### EXERCISE TASK
Rewrite all of the records below, renaming "GUI agent" to "interface agent" wherever it occurs and leaving every other part unchanged.

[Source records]
----

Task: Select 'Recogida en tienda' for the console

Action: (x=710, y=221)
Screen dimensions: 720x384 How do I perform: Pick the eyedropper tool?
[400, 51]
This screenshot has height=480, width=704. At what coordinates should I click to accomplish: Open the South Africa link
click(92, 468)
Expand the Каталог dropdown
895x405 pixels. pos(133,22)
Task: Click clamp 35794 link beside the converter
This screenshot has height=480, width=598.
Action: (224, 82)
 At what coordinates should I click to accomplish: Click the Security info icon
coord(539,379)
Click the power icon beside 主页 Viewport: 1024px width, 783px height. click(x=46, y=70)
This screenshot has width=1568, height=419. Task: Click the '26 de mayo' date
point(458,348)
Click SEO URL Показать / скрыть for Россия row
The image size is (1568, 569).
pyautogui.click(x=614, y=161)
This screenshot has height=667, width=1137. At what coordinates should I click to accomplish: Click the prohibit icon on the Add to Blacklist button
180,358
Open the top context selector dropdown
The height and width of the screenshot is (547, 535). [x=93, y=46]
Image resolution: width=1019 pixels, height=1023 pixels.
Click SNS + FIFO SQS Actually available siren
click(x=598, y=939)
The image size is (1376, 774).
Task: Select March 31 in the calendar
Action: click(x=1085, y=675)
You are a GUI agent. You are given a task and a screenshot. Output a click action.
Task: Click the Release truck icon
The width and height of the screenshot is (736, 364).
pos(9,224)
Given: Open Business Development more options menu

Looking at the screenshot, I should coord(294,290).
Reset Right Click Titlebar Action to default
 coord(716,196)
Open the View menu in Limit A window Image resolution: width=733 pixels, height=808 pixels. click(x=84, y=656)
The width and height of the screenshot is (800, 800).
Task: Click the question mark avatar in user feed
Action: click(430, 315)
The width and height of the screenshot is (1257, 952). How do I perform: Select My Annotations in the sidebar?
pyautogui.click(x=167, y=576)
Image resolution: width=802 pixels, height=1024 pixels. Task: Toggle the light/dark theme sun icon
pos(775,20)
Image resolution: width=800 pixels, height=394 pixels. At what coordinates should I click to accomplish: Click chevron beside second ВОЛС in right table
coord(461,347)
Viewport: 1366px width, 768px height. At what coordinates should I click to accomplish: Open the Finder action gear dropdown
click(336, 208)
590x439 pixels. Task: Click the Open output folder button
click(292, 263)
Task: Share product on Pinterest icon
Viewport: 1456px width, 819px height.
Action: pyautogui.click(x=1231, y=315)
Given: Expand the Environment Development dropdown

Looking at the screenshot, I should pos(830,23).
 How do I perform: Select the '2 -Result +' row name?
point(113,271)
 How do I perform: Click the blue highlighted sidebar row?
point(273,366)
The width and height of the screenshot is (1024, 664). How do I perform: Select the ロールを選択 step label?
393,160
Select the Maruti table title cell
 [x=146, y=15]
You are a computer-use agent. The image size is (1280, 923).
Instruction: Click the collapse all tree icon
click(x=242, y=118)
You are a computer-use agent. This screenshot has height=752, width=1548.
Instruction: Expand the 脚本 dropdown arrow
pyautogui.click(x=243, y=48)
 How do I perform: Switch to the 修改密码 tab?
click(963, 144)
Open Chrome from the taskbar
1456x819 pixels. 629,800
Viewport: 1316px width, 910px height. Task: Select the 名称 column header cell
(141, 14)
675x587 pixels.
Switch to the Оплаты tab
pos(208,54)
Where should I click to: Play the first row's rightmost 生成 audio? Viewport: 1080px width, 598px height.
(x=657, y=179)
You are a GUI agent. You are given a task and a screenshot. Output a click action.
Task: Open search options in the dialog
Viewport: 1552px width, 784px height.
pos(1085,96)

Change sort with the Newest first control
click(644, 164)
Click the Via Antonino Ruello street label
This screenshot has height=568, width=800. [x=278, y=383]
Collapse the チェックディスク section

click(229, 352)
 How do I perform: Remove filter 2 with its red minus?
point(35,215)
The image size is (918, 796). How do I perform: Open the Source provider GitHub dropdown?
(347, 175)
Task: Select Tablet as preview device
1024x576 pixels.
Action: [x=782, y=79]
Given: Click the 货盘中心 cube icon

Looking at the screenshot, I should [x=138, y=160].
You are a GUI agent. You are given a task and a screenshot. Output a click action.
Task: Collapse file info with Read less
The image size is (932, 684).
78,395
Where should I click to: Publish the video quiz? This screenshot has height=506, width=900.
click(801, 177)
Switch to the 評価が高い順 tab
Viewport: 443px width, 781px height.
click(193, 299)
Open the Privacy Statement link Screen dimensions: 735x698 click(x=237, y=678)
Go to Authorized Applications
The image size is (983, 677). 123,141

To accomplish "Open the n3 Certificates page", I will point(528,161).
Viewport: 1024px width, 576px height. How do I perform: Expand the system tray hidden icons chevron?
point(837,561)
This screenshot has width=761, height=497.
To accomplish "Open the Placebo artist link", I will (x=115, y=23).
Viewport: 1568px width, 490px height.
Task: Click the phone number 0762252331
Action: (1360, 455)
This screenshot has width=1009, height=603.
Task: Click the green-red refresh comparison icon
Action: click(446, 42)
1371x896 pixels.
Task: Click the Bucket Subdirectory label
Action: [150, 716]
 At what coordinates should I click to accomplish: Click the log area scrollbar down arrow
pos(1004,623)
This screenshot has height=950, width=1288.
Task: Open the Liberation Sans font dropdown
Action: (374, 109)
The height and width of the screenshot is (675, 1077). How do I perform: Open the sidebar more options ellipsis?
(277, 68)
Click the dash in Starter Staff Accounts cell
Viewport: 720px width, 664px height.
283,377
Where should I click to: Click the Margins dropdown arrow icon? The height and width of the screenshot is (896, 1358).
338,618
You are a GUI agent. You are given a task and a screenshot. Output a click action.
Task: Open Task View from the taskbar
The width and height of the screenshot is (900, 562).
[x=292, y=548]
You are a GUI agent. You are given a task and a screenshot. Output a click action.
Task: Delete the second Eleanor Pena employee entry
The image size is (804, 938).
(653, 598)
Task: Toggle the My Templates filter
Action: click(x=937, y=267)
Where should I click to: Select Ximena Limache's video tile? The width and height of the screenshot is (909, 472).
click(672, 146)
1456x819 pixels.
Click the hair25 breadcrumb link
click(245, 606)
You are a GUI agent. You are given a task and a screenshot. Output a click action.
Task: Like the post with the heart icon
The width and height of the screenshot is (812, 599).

----

### RESULT BELOW
Task: Select 'Recogida en tienda' for the console

Action: (x=710, y=221)
Screen dimensions: 720x384 How do I perform: Pick the eyedropper tool?
[400, 51]
This screenshot has height=480, width=704. At what coordinates should I click to accomplish: Open the South Africa link
click(92, 468)
Expand the Каталог dropdown
895x405 pixels. pos(133,22)
Task: Click clamp 35794 link beside the converter
This screenshot has height=480, width=598.
Action: (224, 82)
 At what coordinates should I click to accomplish: Click the Security info icon
coord(539,379)
Click the power icon beside 主页 Viewport: 1024px width, 783px height. click(x=46, y=70)
This screenshot has width=1568, height=419. Task: Click the '26 de mayo' date
point(458,348)
Click SEO URL Показать / скрыть for Россия row
The image size is (1568, 569).
pyautogui.click(x=614, y=161)
This screenshot has height=667, width=1137. At what coordinates should I click to accomplish: Click the prohibit icon on the Add to Blacklist button
180,358
Open the top context selector dropdown
The height and width of the screenshot is (547, 535). [x=93, y=46]
Image resolution: width=1019 pixels, height=1023 pixels.
Click SNS + FIFO SQS Actually available siren
click(x=598, y=939)
The image size is (1376, 774).
Task: Select March 31 in the calendar
Action: click(x=1085, y=675)
You are a interface agent. You are given a task and a screenshot. Output a click action.
Task: Click the Release truck icon
The width and height of the screenshot is (736, 364).
pos(9,224)
Given: Open Business Development more options menu

Looking at the screenshot, I should coord(294,290).
Reset Right Click Titlebar Action to default
 coord(716,196)
Open the View menu in Limit A window Image resolution: width=733 pixels, height=808 pixels. click(x=84, y=656)
The width and height of the screenshot is (800, 800).
Task: Click the question mark avatar in user feed
Action: click(430, 315)
The width and height of the screenshot is (1257, 952). How do I perform: Select My Annotations in the sidebar?
pyautogui.click(x=167, y=576)
Image resolution: width=802 pixels, height=1024 pixels. Task: Toggle the light/dark theme sun icon
pos(775,20)
Image resolution: width=800 pixels, height=394 pixels. At what coordinates should I click to accomplish: Click chevron beside second ВОЛС in right table
coord(461,347)
Viewport: 1366px width, 768px height. At what coordinates should I click to accomplish: Open the Finder action gear dropdown
click(336, 208)
590x439 pixels. Task: Click the Open output folder button
click(292, 263)
Task: Share product on Pinterest icon
Viewport: 1456px width, 819px height.
Action: pyautogui.click(x=1231, y=315)
Given: Expand the Environment Development dropdown

Looking at the screenshot, I should pos(830,23).
 How do I perform: Select the '2 -Result +' row name?
point(113,271)
 How do I perform: Click the blue highlighted sidebar row?
point(273,366)
The width and height of the screenshot is (1024, 664). How do I perform: Select the ロールを選択 step label?
393,160
Select the Maruti table title cell
 [x=146, y=15]
You are a computer-use agent. The image size is (1280, 923).
Instruction: Click the collapse all tree icon
click(x=242, y=118)
You are a computer-use agent. This screenshot has height=752, width=1548.
Instruction: Expand the 脚本 dropdown arrow
pyautogui.click(x=243, y=48)
 How do I perform: Switch to the 修改密码 tab?
click(963, 144)
Open Chrome from the taskbar
1456x819 pixels. 629,800
Viewport: 1316px width, 910px height. Task: Select the 名称 column header cell
(141, 14)
675x587 pixels.
Switch to the Оплаты tab
pos(208,54)
Where should I click to: Play the first row's rightmost 生成 audio? Viewport: 1080px width, 598px height.
(x=657, y=179)
You are a interface agent. You are given a task and a screenshot. Output a click action.
Task: Open search options in the dialog
Viewport: 1552px width, 784px height.
pos(1085,96)

Change sort with the Newest first control
click(644, 164)
Click the Via Antonino Ruello street label
This screenshot has height=568, width=800. [x=278, y=383]
Collapse the チェックディスク section

click(229, 352)
 How do I perform: Remove filter 2 with its red minus?
point(35,215)
The image size is (918, 796). How do I perform: Open the Source provider GitHub dropdown?
(347, 175)
Task: Select Tablet as preview device
1024x576 pixels.
Action: [x=782, y=79]
Given: Click the 货盘中心 cube icon

Looking at the screenshot, I should [x=138, y=160].
You are a interface agent. You are given a task and a screenshot. Output a click action.
Task: Collapse file info with Read less
The image size is (932, 684).
78,395
Where should I click to: Publish the video quiz? This screenshot has height=506, width=900.
click(801, 177)
Switch to the 評価が高い順 tab
Viewport: 443px width, 781px height.
click(193, 299)
Open the Privacy Statement link Screen dimensions: 735x698 click(x=237, y=678)
Go to Authorized Applications
The image size is (983, 677). 123,141

To accomplish "Open the n3 Certificates page", I will point(528,161).
Viewport: 1024px width, 576px height. How do I perform: Expand the system tray hidden icons chevron?
point(837,561)
This screenshot has width=761, height=497.
To accomplish "Open the Placebo artist link", I will (x=115, y=23).
Viewport: 1568px width, 490px height.
Task: Click the phone number 0762252331
Action: (1360, 455)
This screenshot has width=1009, height=603.
Task: Click the green-red refresh comparison icon
Action: click(446, 42)
1371x896 pixels.
Task: Click the Bucket Subdirectory label
Action: [150, 716]
 At what coordinates should I click to accomplish: Click the log area scrollbar down arrow
pos(1004,623)
This screenshot has height=950, width=1288.
Task: Open the Liberation Sans font dropdown
Action: (374, 109)
The height and width of the screenshot is (675, 1077). How do I perform: Open the sidebar more options ellipsis?
(277, 68)
Click the dash in Starter Staff Accounts cell
Viewport: 720px width, 664px height.
283,377
Where should I click to: Click the Margins dropdown arrow icon? The height and width of the screenshot is (896, 1358).
338,618
You are a interface agent. You are given a task and a screenshot. Output a click action.
Task: Open Task View from the taskbar
The width and height of the screenshot is (900, 562).
[x=292, y=548]
You are a interface agent. You are given a task and a screenshot. Output a click action.
Task: Delete the second Eleanor Pena employee entry
The image size is (804, 938).
(653, 598)
Task: Toggle the My Templates filter
Action: click(x=937, y=267)
Where should I click to: Select Ximena Limache's video tile? The width and height of the screenshot is (909, 472).
click(672, 146)
1456x819 pixels.
Click the hair25 breadcrumb link
click(245, 606)
You are a interface agent. You are given a task and a screenshot. Output a click action.
Task: Like the post with the heart icon
The width and height of the screenshot is (812, 599).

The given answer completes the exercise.